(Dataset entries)
◆ ◆ ◆ ◆
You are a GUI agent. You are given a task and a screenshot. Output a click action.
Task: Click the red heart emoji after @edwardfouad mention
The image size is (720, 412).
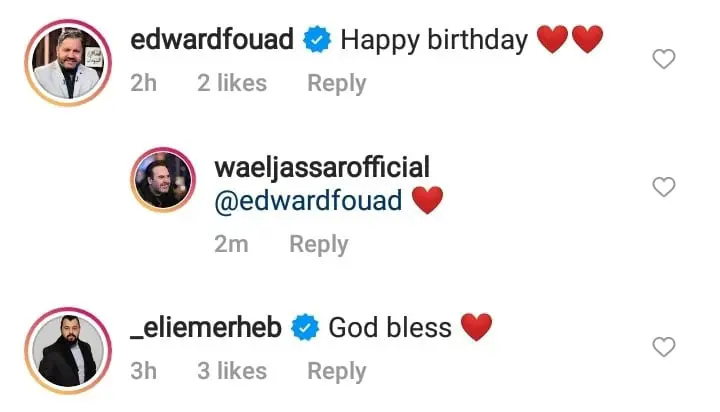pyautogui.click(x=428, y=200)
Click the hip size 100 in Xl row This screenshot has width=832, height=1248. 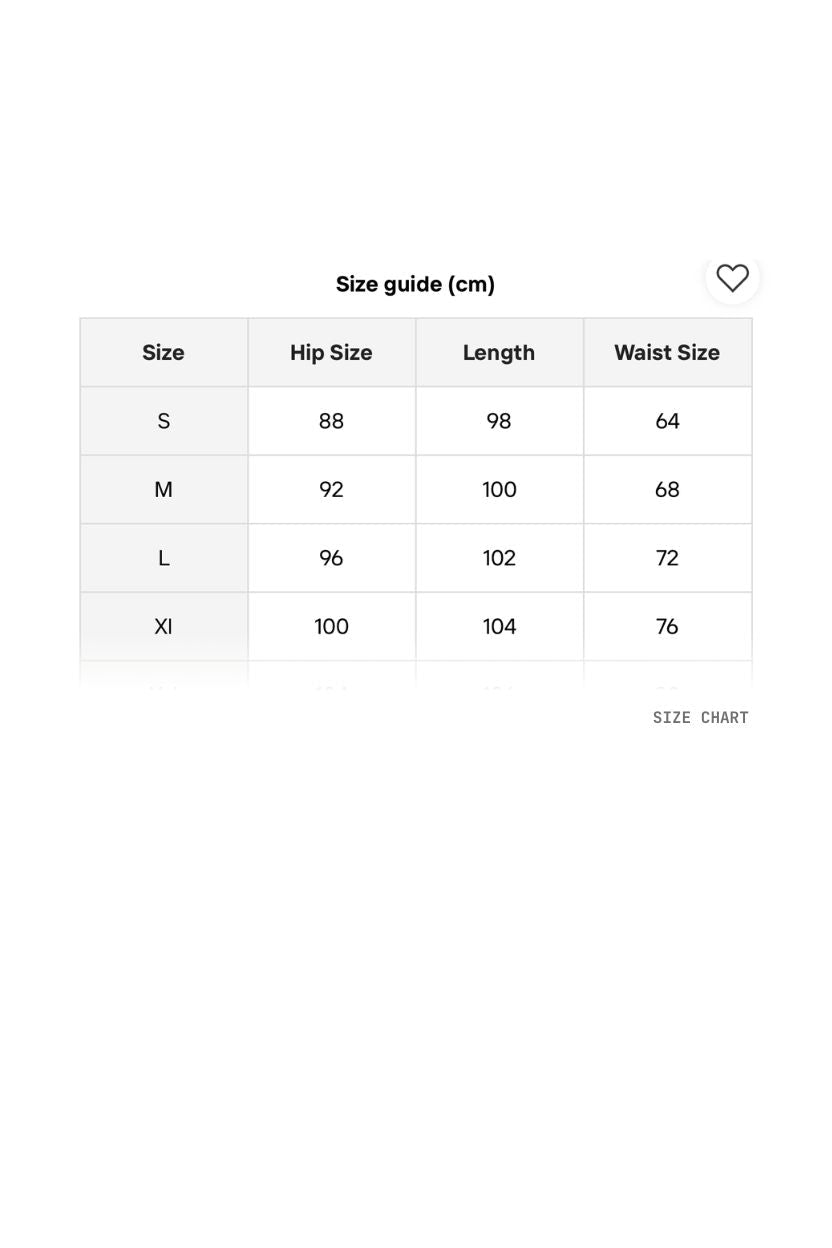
◆ ◆ ◆ ◆
▸ **AIM OF THE EXERCISE**
For each record above, write out its text exactly and skip any picture.

▸ **EXERCISE SOLUTION**
You are a GUI agent. You are given a task and a screenshot. Output a click action.
Task: Click the red heart emoji after @edwardfouad mention
The image size is (720, 412).
pyautogui.click(x=428, y=200)
Click the hip size 100 in Xl row This screenshot has width=832, height=1248. 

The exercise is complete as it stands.